If you’ve already established a company that empowers and encourages freedom and ownership among employees, as we discussed, that means your team should also be set up to share and reward great ideas, ask for feedback and allow employees to fail (with support).
You could also allow employees to work on personal projects. Google, Apple, Facebook, and LinkedIn have all implemented some form of this. The result for Google was Gmail and AdSense. This not only allows your Gen-Z talent to follow their passions, but it could also boost your company’s bottom line.
7. Give them frequent, speedy feedback.
Forget the annual or even quarterly performance reviews. Gen Zers demand frequent performance conversations with their business leaders. They’ve grown up with constant and frequent communication, thanks to texts, emails and social media notifications.
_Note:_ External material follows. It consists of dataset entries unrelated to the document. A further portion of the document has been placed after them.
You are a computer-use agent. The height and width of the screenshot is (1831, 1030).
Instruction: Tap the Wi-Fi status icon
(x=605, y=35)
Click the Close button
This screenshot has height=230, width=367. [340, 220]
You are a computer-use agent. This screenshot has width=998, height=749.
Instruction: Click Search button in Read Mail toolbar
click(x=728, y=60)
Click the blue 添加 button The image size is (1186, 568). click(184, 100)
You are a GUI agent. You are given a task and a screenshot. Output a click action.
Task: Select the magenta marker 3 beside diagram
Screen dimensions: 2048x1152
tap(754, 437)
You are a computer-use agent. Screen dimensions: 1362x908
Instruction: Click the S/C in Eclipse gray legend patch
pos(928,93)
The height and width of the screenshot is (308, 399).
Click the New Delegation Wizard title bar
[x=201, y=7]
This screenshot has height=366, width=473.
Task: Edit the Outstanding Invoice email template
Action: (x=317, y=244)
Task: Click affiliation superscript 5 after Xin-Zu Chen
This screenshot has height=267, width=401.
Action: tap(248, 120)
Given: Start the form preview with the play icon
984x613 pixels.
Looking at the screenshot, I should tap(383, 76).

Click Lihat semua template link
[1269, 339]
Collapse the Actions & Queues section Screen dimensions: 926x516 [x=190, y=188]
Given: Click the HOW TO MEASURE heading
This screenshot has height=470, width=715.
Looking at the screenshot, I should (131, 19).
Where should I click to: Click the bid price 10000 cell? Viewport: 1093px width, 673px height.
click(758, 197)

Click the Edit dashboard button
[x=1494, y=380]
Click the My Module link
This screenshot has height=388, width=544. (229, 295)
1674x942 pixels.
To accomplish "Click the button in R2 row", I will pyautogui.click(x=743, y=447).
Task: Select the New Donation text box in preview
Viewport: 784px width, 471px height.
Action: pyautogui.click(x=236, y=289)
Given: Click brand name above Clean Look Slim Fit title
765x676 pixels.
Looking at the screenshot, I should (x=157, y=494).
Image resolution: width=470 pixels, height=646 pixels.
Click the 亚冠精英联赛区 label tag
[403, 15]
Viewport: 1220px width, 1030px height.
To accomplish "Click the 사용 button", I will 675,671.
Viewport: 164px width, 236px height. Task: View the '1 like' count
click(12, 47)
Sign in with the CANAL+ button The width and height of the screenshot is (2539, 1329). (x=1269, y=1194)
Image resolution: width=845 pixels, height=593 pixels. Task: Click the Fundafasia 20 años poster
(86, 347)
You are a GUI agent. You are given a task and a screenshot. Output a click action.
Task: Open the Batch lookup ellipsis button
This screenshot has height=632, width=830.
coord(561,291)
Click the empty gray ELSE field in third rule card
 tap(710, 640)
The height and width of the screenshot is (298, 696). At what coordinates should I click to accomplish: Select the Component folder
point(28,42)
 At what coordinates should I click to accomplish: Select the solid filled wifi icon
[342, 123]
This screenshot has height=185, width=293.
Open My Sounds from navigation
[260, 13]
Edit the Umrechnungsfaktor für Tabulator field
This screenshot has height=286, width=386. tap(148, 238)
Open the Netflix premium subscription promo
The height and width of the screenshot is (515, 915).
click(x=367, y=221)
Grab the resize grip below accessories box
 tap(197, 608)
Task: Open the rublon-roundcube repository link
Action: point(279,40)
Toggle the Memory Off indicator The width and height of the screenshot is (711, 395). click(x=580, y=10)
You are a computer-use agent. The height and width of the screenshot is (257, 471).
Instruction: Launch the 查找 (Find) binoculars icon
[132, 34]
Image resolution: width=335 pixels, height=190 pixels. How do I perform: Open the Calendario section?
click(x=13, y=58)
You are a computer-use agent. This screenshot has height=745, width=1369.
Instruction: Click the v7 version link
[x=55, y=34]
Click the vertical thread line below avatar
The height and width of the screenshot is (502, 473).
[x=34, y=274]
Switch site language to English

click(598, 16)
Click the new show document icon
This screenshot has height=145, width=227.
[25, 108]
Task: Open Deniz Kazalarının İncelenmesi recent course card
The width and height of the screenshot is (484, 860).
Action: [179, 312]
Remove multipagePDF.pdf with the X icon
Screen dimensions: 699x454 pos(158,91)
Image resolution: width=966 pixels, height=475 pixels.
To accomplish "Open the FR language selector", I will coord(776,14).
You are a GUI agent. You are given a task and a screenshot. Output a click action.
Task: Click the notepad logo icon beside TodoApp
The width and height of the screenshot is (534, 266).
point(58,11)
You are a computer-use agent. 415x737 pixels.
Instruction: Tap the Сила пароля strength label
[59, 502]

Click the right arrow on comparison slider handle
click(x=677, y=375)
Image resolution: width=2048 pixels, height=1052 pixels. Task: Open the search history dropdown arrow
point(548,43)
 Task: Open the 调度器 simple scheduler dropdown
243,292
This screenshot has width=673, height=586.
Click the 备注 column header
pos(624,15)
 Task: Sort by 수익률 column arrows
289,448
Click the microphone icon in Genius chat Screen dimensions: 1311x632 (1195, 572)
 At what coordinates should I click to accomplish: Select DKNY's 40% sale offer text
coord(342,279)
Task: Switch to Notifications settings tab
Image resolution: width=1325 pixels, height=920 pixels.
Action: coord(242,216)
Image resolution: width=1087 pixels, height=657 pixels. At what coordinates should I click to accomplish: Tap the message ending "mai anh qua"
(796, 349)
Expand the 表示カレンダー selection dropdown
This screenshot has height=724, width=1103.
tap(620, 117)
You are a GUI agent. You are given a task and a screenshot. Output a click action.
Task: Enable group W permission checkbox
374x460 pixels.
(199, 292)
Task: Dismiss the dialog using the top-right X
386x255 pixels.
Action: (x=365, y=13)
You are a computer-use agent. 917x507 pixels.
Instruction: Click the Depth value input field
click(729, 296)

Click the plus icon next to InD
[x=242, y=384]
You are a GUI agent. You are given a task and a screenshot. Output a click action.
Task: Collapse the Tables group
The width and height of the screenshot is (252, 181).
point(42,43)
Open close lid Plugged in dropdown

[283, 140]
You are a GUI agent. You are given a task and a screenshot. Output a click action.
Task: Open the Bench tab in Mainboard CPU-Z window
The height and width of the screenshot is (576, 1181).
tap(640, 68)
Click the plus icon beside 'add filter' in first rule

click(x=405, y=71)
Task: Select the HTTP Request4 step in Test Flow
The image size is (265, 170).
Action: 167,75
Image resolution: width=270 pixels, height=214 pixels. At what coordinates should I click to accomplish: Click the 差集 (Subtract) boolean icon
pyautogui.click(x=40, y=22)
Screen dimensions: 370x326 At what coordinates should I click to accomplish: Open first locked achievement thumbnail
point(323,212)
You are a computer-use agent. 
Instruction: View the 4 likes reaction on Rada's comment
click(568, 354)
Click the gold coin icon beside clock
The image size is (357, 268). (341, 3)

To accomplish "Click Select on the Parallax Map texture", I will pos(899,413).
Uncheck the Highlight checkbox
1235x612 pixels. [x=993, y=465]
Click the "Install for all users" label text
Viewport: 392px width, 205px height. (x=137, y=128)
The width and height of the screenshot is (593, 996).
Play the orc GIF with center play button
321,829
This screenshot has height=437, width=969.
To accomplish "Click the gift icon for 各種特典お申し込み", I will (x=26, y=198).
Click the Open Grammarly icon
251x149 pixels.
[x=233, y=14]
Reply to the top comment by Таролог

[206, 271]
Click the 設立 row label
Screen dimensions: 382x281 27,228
A Future Workplace report found that Gen Z now gets performance reviews daily (19 percent), weekly (24 percent) or regularly (23 percent) rather than annually (3 percent). This conditioning is good for you both — it allows you to motivate or correct employee behavior, create a long-term plan to keep your best employees and prevent frustration with open communication.
8. Be socially responsible.
Like their older brothers and sisters, this generation wants to make a difference. It also prefers to work for employers who are socially responsible. What’s more, 77 percent of Gen Zs are extremely or very interested in volunteering to gain work experience.
This is a win-win for business owners. Instead of waiting until college to recruit this generation’s members, you can get them involved by interning with your socially responsible company. They have a chance to make a positive impact, while you get to scout the most motivated and talented individuals before anyone else.
Even if there aren’t interning opportunities for high school students at your company, have your current Gen Zers give back to the community. This could be having them start, manage or run a social responsibility program for your company.
Generation Z is on the verge of making a splash as big as the millennials’, but you have to make sure you don’t squander your opportunity to make the most of their talent. By understanding what motivates Gen Zers and taking their perspective into account, you can make a case for the most talented to join your team.